WHAT IS NEEDED
Exactly the lines from the one containing "You are a GUI" through the end of the data, and nothing more, should be retyped; pictures stay out.

MATERIAL TO PROCESS

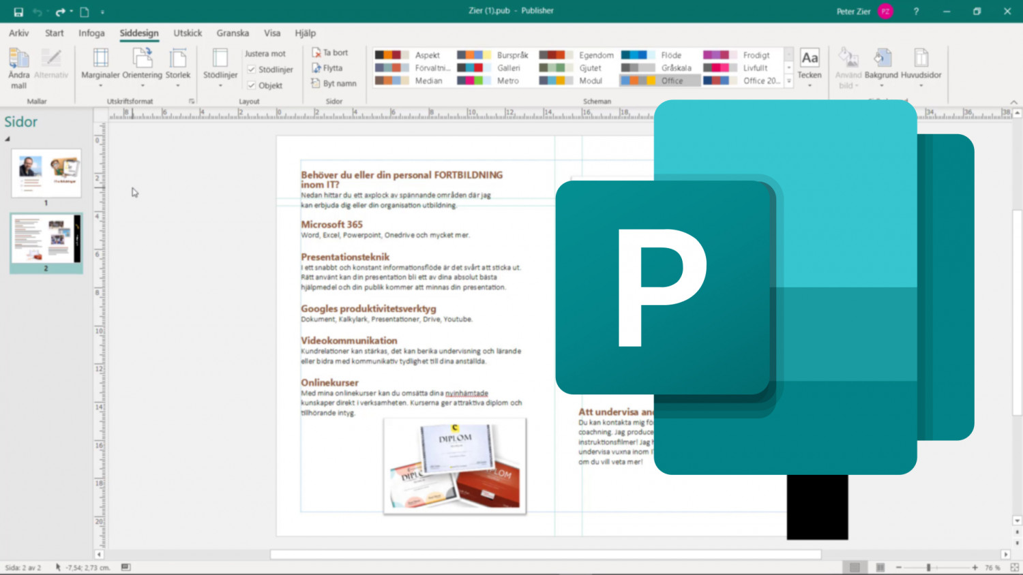1023x575 pixels.
Task: Toggle the ribbon collapse chevron
Action: pos(1013,102)
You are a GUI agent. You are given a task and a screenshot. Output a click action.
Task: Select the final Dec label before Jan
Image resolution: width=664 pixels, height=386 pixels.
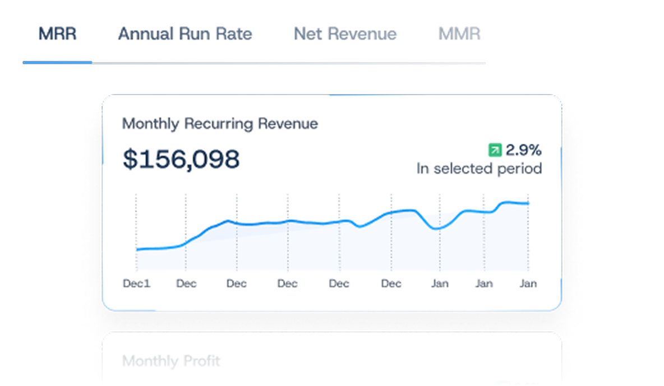tap(391, 283)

RESULT FOR THIS TASK
You are a GUI agent. You are given a task and a screenshot. Output a click action.
Task: Select the final Dec label before Jan
Image resolution: width=664 pixels, height=386 pixels.
tap(391, 283)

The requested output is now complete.